Приведенный отрывок:
= = = = =

Сирийка Самира Сибаи больше года работает врачом в пражской больнице "Мотол", а все свободное время тратит на поездки по Чехии, чтобы рассказать о конфликте в ее родной стране. Она говорит, что поначалу делала это с одной-единственной целью: чтобы люди начали помогать сирийцам. Сейчас же она, сирийская беженка, стремится рассказать не только о своей семье, своем детстве, учебе на медицинском факультете и происходящем в Сирии, но и о влиянии путинской пропаганды на чешское общество: по ее мнению, Россия использует начавшийся из-за войны кризис беженцев, чтобы нагнать страха и вызвать ненависть к приезжим, чтобы сделать виноватым Европейский союз и таким образом заставить Чехию снова упасть в объятия Москвы.
– Самира, расскажите о своей семье, почему вы бежали из Сирии именно в Чехию?
– Мой отец в 70-х годах приехал тогда еще в Чехословакию учиться на врача по программе для студентов из дружественных социалистических стран. Здесь он познакомился с моей мамой, и они поженились, а после получения аттестации он вернулся в Сирию и забрал с собой маму. Это было 30 лет назад.
– Хомс, ваш родной город, подвергся сильным бомбардировкам, что случилось с домом, в котором вы выросли?
– Наш дом, к счастью, все еще стоит, потому что находится неподалеку от центра – в области, которую контролируют силы Башара Асада. Режим ведь не будет сам себя бомбить. Но дома некоторых моих родственников, живших в других районах Хомса, сравняли с землей, и теперь они живут в нашей квартире или в квартирах, которые покинули другие люди. Многие, конечно, эмигрировали.

= = = = =

Записи набора данных:
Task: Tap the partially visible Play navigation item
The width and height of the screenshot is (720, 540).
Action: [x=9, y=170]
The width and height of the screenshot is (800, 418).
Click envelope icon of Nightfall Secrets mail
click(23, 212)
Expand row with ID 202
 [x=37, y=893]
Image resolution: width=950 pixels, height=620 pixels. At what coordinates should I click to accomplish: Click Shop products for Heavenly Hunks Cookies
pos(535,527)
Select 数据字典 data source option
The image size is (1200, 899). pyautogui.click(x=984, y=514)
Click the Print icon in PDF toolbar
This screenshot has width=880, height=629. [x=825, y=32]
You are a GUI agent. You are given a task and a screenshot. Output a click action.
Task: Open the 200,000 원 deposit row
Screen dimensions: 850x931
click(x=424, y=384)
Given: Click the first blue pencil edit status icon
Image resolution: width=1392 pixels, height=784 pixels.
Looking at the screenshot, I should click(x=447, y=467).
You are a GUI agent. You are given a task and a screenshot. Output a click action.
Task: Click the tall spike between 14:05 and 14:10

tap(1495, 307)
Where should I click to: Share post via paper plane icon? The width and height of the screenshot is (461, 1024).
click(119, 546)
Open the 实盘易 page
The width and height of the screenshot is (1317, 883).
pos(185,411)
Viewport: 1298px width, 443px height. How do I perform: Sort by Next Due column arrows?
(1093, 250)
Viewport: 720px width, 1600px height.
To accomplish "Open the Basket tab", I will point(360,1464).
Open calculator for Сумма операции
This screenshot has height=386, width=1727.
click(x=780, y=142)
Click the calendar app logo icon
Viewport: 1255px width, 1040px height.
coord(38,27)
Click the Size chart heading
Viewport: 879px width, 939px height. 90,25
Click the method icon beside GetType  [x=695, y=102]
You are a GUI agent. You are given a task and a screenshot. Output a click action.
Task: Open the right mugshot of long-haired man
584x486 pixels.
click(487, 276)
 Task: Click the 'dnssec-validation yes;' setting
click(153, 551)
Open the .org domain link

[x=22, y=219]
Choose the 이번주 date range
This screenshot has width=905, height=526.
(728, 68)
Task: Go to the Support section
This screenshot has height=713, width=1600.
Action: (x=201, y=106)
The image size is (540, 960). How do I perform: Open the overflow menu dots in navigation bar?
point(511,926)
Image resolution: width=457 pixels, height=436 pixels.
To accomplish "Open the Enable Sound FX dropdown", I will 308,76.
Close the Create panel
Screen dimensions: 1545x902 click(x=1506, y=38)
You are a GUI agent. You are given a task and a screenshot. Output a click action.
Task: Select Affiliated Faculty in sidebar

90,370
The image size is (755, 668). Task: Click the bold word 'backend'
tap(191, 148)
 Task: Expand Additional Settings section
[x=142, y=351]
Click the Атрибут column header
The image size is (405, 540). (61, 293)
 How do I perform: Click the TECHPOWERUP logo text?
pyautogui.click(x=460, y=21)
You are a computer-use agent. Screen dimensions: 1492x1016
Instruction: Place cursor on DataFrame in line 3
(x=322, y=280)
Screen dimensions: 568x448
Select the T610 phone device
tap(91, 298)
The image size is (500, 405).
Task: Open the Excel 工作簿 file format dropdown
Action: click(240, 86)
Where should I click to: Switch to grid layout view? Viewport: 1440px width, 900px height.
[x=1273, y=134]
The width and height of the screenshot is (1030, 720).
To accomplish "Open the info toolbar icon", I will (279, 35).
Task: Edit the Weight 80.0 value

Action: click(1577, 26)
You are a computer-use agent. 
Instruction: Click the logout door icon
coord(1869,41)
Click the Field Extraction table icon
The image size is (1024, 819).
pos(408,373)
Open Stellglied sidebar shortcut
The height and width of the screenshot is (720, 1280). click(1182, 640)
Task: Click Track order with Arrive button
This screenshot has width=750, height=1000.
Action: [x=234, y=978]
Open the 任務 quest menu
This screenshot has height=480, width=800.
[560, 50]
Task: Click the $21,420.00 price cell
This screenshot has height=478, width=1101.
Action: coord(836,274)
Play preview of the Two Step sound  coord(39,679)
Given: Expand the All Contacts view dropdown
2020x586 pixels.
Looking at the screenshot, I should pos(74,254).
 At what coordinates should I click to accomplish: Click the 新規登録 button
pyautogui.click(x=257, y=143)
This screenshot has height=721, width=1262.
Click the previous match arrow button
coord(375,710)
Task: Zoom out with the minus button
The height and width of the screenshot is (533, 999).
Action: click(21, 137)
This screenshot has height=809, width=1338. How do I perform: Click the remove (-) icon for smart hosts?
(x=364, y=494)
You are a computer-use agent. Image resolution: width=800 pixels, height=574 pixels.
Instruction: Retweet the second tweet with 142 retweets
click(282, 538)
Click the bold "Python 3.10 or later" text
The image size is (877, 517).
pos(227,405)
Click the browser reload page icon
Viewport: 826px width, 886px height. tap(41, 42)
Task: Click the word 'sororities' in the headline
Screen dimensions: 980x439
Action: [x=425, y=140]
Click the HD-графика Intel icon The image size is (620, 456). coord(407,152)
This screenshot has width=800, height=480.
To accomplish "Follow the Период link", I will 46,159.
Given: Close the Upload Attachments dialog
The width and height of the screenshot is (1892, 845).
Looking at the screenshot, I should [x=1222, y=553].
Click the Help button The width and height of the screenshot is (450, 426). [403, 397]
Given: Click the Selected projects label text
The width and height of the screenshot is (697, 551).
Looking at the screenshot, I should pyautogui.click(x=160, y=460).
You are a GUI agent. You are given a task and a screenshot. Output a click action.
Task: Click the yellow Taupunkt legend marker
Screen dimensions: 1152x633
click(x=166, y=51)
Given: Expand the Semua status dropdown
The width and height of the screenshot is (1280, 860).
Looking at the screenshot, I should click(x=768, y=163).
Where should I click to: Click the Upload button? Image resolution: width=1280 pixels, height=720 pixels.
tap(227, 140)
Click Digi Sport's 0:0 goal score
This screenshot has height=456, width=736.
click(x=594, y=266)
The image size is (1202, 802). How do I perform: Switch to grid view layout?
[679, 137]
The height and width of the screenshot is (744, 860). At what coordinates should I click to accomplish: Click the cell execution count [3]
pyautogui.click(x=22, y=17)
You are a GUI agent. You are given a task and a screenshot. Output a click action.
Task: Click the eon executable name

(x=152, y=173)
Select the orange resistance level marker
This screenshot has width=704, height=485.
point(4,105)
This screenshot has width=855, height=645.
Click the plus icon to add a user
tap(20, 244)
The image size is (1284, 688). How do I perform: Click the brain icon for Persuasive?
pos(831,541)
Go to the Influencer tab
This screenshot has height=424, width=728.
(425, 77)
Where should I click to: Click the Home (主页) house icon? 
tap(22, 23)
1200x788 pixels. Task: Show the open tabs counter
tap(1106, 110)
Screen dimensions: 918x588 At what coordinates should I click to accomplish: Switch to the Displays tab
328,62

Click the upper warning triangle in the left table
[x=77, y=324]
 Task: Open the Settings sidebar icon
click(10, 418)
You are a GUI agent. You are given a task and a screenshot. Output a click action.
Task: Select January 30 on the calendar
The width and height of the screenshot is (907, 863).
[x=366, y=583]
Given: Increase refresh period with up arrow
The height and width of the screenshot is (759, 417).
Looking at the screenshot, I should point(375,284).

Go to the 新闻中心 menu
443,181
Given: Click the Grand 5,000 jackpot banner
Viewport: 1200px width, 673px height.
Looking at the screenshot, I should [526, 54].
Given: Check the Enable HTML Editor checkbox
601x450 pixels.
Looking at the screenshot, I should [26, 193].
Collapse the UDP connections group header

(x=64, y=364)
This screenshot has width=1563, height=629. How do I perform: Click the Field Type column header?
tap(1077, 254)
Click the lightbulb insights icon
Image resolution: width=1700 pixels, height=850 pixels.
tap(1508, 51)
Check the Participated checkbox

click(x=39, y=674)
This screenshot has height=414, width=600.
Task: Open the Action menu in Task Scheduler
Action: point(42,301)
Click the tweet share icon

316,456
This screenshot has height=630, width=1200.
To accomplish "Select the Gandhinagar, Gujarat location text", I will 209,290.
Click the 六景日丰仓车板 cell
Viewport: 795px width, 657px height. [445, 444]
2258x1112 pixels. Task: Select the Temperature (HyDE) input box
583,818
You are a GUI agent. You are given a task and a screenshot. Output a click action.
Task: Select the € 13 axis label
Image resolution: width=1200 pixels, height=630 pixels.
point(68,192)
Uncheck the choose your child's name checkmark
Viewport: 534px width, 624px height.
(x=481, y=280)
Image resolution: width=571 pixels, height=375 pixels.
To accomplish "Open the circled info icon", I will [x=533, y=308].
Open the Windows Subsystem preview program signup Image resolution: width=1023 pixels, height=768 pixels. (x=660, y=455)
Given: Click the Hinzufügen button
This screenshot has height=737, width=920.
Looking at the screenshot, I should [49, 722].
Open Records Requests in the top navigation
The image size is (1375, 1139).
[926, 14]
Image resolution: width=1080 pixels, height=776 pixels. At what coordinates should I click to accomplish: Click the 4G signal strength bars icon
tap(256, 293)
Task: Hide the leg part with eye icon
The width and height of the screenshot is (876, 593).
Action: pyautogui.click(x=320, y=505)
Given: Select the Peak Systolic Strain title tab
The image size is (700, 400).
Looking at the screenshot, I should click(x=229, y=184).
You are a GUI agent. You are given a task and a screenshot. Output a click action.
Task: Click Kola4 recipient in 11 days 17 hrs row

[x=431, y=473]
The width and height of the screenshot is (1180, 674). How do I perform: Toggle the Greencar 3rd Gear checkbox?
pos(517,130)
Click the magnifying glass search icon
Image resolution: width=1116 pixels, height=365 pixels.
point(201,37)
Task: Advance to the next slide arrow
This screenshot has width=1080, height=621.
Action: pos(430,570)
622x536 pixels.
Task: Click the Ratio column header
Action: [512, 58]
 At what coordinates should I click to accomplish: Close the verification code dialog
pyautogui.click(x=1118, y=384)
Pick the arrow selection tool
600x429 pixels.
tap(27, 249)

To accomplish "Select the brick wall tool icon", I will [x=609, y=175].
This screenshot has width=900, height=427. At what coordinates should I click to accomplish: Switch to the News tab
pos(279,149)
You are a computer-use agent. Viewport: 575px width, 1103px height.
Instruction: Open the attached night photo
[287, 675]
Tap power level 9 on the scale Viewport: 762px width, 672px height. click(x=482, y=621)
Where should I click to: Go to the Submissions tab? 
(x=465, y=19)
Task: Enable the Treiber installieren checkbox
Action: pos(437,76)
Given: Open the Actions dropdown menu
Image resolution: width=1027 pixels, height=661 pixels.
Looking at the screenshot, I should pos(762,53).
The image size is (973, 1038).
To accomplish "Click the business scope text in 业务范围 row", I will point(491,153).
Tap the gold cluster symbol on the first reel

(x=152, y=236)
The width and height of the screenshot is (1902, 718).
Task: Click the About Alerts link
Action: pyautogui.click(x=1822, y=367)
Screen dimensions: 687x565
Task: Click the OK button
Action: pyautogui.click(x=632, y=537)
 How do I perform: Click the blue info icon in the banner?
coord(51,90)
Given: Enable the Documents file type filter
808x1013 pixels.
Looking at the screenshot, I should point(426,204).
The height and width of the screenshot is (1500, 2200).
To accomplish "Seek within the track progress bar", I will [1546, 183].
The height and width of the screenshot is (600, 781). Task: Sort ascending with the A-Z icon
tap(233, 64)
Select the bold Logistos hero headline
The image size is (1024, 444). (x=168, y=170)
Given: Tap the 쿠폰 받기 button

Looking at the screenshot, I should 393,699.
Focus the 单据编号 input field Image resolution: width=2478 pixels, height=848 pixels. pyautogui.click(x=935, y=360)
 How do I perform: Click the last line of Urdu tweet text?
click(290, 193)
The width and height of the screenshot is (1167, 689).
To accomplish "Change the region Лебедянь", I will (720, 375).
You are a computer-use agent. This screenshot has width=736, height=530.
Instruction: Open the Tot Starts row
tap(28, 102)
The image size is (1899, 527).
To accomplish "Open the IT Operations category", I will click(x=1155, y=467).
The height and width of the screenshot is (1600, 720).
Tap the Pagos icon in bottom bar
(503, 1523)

= = = = =

Суть задания:
Повторите дословно и целиком отрывок интервью с Самирой Сибаи. Материал для работы не потребуется.

Выполненное задание:
Сирийка Самира Сибаи больше года работает врачом в пражской больнице "Мотол", а все свободное время тратит на поездки по Чехии, чтобы рассказать о конфликте в ее родной стране. Она говорит, что поначалу делала это с одной-единственной целью: чтобы люди начали помогать сирийцам. Сейчас же она, сирийская беженка, стремится рассказать не только о своей семье, своем детстве, учебе на медицинском факультете и происходящем в Сирии, но и о влиянии путинской пропаганды на чешское общество: по ее мнению, Россия использует начавшийся из-за войны кризис беженцев, чтобы нагнать страха и вызвать ненависть к приезжим, чтобы сделать виноватым Европейский союз и таким образом заставить Чехию снова упасть в объятия Москвы.
– Самира, расскажите о своей семье, почему вы бежали из Сирии именно в Чехию?
– Мой отец в 70-х годах приехал тогда еще в Чехословакию учиться на врача по программе для студентов из дружественных социалистических стран. Здесь он познакомился с моей мамой, и они поженились, а после получения аттестации он вернулся в Сирию и забрал с собой маму. Это было 30 лет назад.
– Хомс, ваш родной город, подвергся сильным бомбардировкам, что случилось с домом, в котором вы выросли?
– Наш дом, к счастью, все еще стоит, потому что находится неподалеку от центра – в области, которую контролируют силы Башара Асада. Режим ведь не будет сам себя бомбить. Но дома некоторых моих родственников, живших в других районах Хомса, сравняли с землей, и теперь они живут в нашей квартире или в квартирах, которые покинули другие люди. Многие, конечно, эмигрировали.